My daughter, Bethany, and two of my grandchildren (Dana, 4 and Ethan, 9 mths.) were coming to spend the night. Actually, Bethany was having a much needed girls night out with her BFF Holly and we were keeping the kids. Her night included some amazing tacos, a painting party, and lots of chocolate. Our evening included a walk and scooter ride around the duck pond, investigating newly hatched ducklings and an egg that didn’t quite develop, weeding and digging in the back yard flower beds, making and enjoying spaghetti, a little girl and a big bubble bath, playing beauty shop, watching the constant discoveries of a 9 month old, books, giggles, and staying up later than mommy would have approved. Tadee was tired. But what wonderful memories!
After breakfast and more outside adventures, Bethany and crew headed out to their next stop and I headed inside to freshen up for my next “greater thing.” My BFF from elementary through high school, Kay Smith McCuller, came in from Nacogdoches to take me to lunch and then to spend some time with her sister. She lost her mom to Alzheimer’s not long ago and had already laid her dad to rest. There are countless memories of growing up in and out of each other’s houses…her mom’s fruit kolaches, sleepovers, painting pet rocks, whispering and giggling into the night only to be met by a deer head (that’s another story!), bike rides, and boyfriends. Even though life has taken us different directions, when you reconnect with a friend you simply take up where you left off. Amazing. What a blessing to add another memory to the list.
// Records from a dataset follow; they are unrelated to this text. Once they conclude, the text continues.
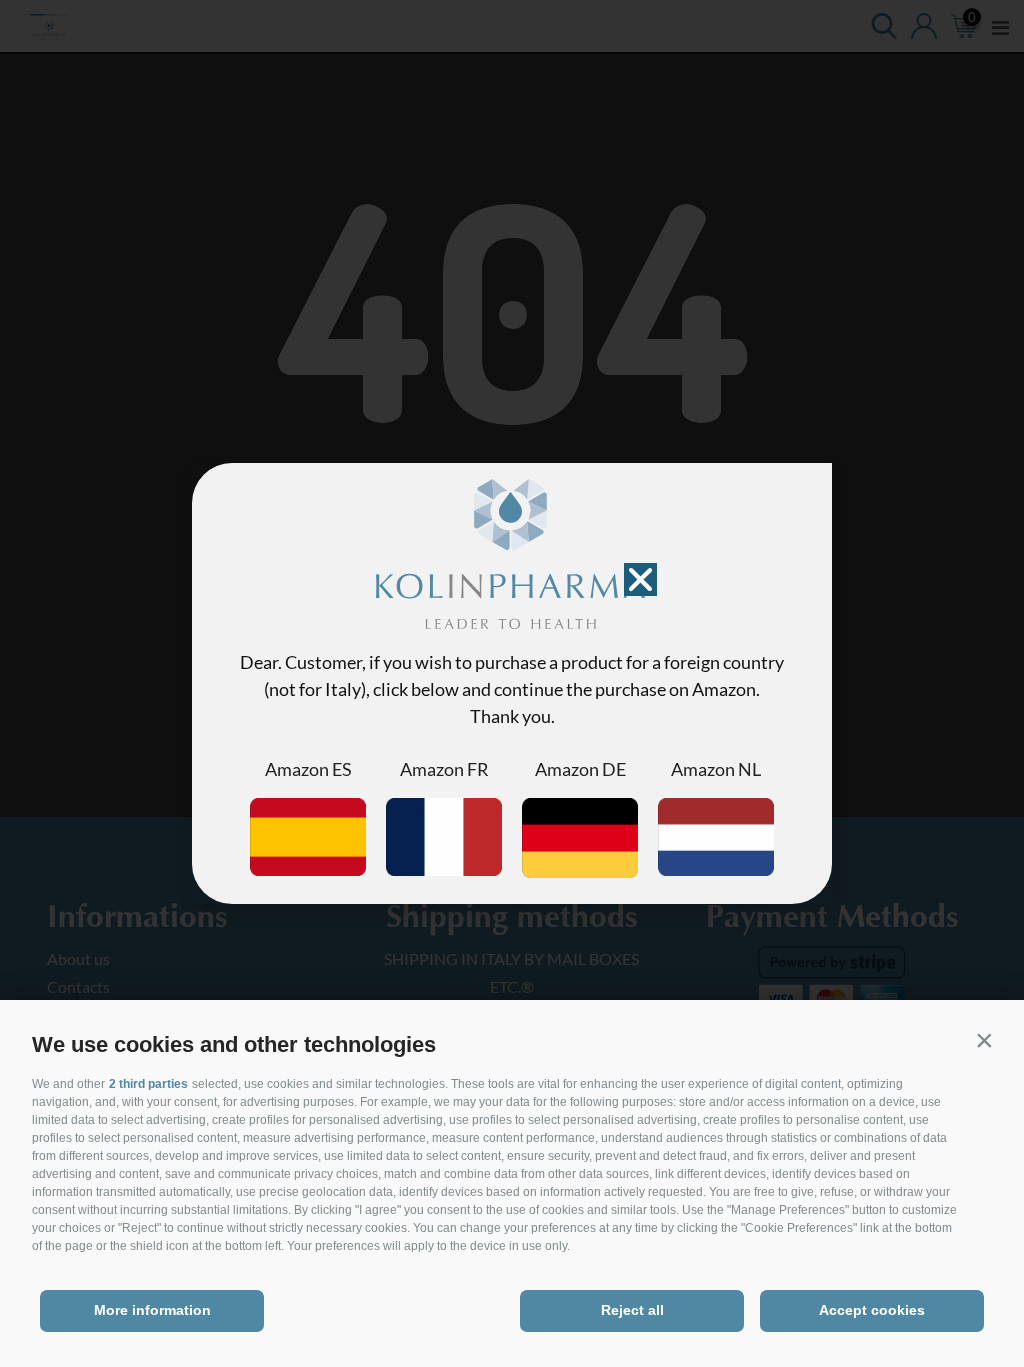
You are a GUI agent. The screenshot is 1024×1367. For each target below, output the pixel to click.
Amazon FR (444, 769)
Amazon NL (716, 769)
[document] (512, 683)
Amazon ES (308, 769)
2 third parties (148, 1084)
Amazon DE (580, 769)
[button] (984, 1040)
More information (152, 1310)
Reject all (632, 1310)
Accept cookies (872, 1310)
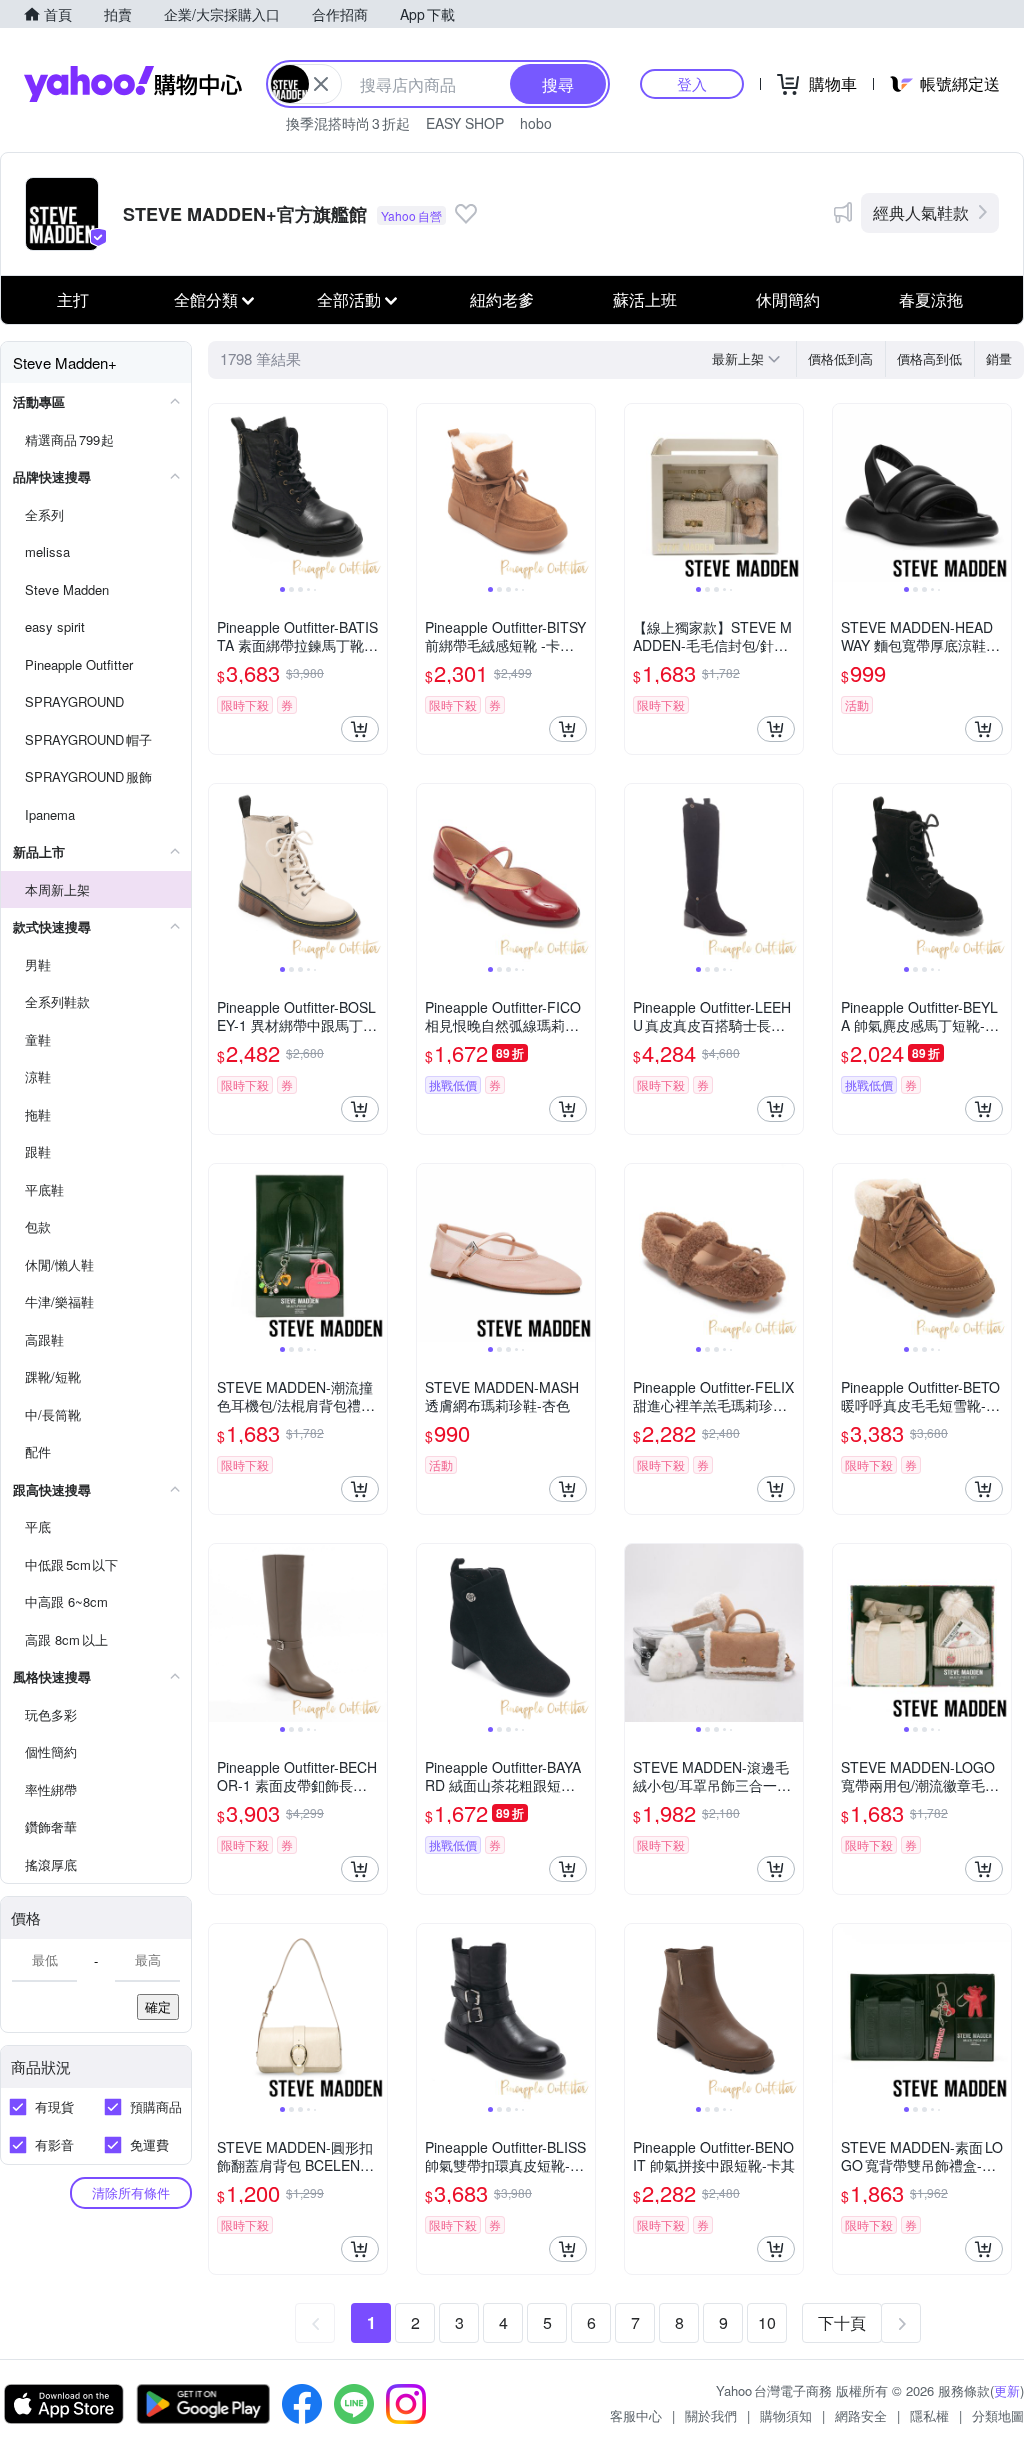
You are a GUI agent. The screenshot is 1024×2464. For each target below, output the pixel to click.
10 (767, 2322)
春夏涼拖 (931, 299)
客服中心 (636, 2415)
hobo (536, 123)
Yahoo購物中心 (133, 84)
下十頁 (842, 2322)
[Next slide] (374, 493)
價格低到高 (840, 358)
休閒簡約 (788, 299)
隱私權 (929, 2415)
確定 (158, 2006)
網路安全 (861, 2415)
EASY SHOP (465, 123)
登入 (692, 83)
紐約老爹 (502, 299)
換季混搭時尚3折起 (348, 123)
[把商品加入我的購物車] (360, 729)
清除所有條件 (131, 2192)
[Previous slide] (222, 493)
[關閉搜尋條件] (321, 84)
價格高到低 (929, 358)
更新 (1007, 2390)
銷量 (999, 358)
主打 (73, 299)
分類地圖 (998, 2415)
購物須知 (786, 2415)
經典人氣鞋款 (921, 212)
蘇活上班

After a much needed nap and time with my sweetheart sitting and talking around the fire pit on the back porch, my BFF from college, Kelly Stephens Blanscet, joined us, after attending another friend’s birthday party, to spend the night and next day. Wrapped in warmth, sitting around the fire and under the stars, we three talked until the fire and I both wore out.
After enjoying morning coffee, waffles, and more conversation, we headed out to the antique shops in Tomball and lunch on the porch of a new little eatery. The outing required several stops for me to sit and rest, but that’s ok, no one was in a hurry. More memories. Indeed, this is part of the greater things.
As I collapsed into the covers for a much-needed nap, the events of the weekend played in my mind. Just as Bethany and Holly celebrated their friendship through the medium of paint, each memory made creates a brush stroke on the masterpiece of our lives. Each connection is a thread in our life tapestry. Each day enlarges the final work, but we don’t know when the last touch will be added or what size it will turn out to be. All we can do is choose the colors.
Paint well.
“So we do not lose heart. Though our outer self is wasting away,
our inner self is being renewed day by day.
For this light momentary affliction is preparing for us
an eternal weight of glory beyond all comparison,
as we look not to the things that are seen but to the things that are unseen.
For the things that are seen are temporal, but the things that are unseen are eternal.”